# Supplied text
SOUTH African talent dominated the "Oscars of nature photography" in London this week, including winning the grand title of Photographer of the Year and the much coveted Wildlife Photojournalist award.

Local lensmen's work was among 43000 entries from 96 countries at the prestigious competition organised by BBC Worldwide and London's Natural History Museum. The awards celebrate the most dramatic and revealing moments in nature as captured by thousands of amateur photographers and some of the biggest names in wildlife photography.

Pretoria's Greg du Toit bagged the competition's grand title, Wildlife Photographer of the Year, as well as the top position in the Animal Portraits category.

"It was surreal sitting in that room with all those iconic photographers. One came up to me afterwards - someone who'd won three years before - and he told me he cried while accepting his award. He could hardly speak. It really put it in perspective," said Du Toit, who was recognised for "The Essence of Elephants", an enigmatic and arresting portrayal of African elephants in Botswana's Tuli block.

South Africans won four of the 15 categories in the competition, now in its 49th year. This was more than any other country except the US, which also secured four category wins.

Du Toit, 35, rose to international media attention in 2009 after spending 13 months in a dugout hollow next to a Great Rift Valley waterhole, and another three submerged in the water itself, to capture some of the last wild lions on Maasai community land.

"I ended up getting quite sick by picking up parasites and things like that," said Du Toit, whose coffee-table book on his work, Awe, was released yesterday. "Everyone started telling me what an idiot I was. I was contacted by one herbalist in New York who swears these parasites will one day go into my brain and kill me."

Du Toit only became a full-time professional photographer in 2008 after life as a safari guide and camp manager in Southern and East Africa. A year later, BBC Wildlife Magazine published his Maasai lion portraits. The photographs were published by most major UK broadsheets and tabloids.

He credits his success to the many hours he spent in the bush as a safari guide observing wildlife and his irrepressible instinct to tell visual stories.

"I became an expert in animal behaviour and taught myself photography," he said, although people warned him he would never make a living as a wildlife photographer. "And I was, like, I don't have an option. It's not like I can become an accountant or anything."

# Given records
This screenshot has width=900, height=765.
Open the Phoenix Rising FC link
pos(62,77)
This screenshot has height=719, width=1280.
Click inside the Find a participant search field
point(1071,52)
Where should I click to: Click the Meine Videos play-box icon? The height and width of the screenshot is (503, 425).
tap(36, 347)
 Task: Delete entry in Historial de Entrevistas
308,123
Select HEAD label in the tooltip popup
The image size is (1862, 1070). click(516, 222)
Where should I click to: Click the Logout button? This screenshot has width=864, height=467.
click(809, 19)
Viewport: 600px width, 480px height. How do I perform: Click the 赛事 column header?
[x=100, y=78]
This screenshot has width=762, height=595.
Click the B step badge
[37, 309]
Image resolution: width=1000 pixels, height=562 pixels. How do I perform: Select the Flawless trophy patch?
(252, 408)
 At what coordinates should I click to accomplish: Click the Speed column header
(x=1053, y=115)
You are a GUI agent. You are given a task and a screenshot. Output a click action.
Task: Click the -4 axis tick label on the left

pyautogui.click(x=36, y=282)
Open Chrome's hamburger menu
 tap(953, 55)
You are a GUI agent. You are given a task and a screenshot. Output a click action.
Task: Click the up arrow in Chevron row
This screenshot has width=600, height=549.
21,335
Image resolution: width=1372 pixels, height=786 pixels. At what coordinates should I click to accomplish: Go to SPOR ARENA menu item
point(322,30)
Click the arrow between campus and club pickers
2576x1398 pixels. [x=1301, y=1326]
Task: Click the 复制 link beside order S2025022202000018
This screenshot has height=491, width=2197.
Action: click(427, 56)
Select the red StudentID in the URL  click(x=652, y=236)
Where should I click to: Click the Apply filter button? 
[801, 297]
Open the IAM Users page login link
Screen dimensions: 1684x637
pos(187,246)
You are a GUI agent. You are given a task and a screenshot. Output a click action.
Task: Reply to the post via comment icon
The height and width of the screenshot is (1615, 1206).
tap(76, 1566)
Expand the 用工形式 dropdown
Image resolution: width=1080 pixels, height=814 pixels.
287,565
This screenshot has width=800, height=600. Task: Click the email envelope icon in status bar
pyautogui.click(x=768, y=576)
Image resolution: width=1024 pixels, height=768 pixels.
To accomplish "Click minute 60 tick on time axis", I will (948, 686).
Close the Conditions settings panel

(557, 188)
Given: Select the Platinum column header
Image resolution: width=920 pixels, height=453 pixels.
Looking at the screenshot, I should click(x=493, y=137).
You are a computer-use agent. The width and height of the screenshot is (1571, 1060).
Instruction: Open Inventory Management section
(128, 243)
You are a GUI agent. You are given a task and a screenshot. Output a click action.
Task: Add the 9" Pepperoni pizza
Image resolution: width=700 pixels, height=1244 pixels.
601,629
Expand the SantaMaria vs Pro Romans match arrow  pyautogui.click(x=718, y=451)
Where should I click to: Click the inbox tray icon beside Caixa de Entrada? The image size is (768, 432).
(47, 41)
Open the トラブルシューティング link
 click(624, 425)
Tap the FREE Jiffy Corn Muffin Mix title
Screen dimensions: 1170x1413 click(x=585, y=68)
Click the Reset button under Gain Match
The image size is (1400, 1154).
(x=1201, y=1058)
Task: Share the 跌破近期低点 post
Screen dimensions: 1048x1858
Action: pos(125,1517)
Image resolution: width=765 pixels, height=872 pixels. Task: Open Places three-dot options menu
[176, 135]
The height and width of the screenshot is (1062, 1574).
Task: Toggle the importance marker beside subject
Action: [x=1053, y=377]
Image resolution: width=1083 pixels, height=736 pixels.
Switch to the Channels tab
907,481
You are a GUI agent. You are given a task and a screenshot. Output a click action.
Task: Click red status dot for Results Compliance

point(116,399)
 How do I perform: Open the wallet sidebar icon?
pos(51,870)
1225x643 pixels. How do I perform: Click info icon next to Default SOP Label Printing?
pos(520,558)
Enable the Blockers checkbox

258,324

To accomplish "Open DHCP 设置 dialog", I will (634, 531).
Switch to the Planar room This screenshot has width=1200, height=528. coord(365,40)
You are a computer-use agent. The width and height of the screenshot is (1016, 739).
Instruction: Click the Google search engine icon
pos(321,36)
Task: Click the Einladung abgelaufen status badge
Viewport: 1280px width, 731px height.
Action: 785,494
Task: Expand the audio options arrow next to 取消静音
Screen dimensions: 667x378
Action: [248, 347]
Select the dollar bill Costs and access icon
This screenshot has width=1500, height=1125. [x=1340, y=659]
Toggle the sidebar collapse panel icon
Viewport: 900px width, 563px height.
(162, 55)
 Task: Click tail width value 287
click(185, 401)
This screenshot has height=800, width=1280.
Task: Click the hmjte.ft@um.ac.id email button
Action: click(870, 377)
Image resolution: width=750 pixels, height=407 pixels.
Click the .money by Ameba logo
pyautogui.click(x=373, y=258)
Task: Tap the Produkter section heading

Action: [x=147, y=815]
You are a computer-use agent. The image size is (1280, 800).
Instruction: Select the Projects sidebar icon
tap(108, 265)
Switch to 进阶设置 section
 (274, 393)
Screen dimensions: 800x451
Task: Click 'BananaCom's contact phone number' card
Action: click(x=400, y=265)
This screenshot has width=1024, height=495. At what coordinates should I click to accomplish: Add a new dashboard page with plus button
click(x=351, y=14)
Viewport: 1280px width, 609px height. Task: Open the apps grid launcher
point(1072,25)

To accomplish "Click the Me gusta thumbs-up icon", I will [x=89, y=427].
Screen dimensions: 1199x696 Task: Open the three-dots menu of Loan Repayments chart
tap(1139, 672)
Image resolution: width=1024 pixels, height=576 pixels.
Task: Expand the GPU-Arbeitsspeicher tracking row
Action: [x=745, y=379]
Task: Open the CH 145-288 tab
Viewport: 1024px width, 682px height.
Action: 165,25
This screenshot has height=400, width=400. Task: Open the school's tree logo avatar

# Instructions
A) Answer each question from the wildlife photography article, one answer per line.
(i) How many entries did the competition receive, and from how many countries?
(ii) What is the title of the work for which Du Toit was recognized?
(iii) In what year did Du Toit become a full-time professional photographer?
B) Reproduce the wildlife photography article word for word, starting at "Local lensmen's work" and ending at "in wildlife photography.".
C) Summarize the wildlife photography article in two sentences.

# Results
A)
(i) 43000 entries from 96 countries.
(ii) "The Essence of Elephants".
(iii) 2008.

B)
Local lensmen's work was among 43000 entries from 96 countries at the prestigious competition organised by BBC Worldwide and London's Natural History Museum. The awards celebrate the most dramatic and revealing moments in nature as captured by thousands of amateur photographers and some of the biggest names in wildlife photography.

C) South Africans won four of the 15 categories at the nature photography awards in London, and Pretoria's Greg du Toit took both the grand title of Wildlife Photographer of the Year and the top position in Animal Portraits for "The Essence of Elephants". Du Toit worked as a safari guide before becoming a full-time professional photographer in 2008, and he credits his success to the hours he spent observing wildlife in the bush and to his instinct to tell visual stories.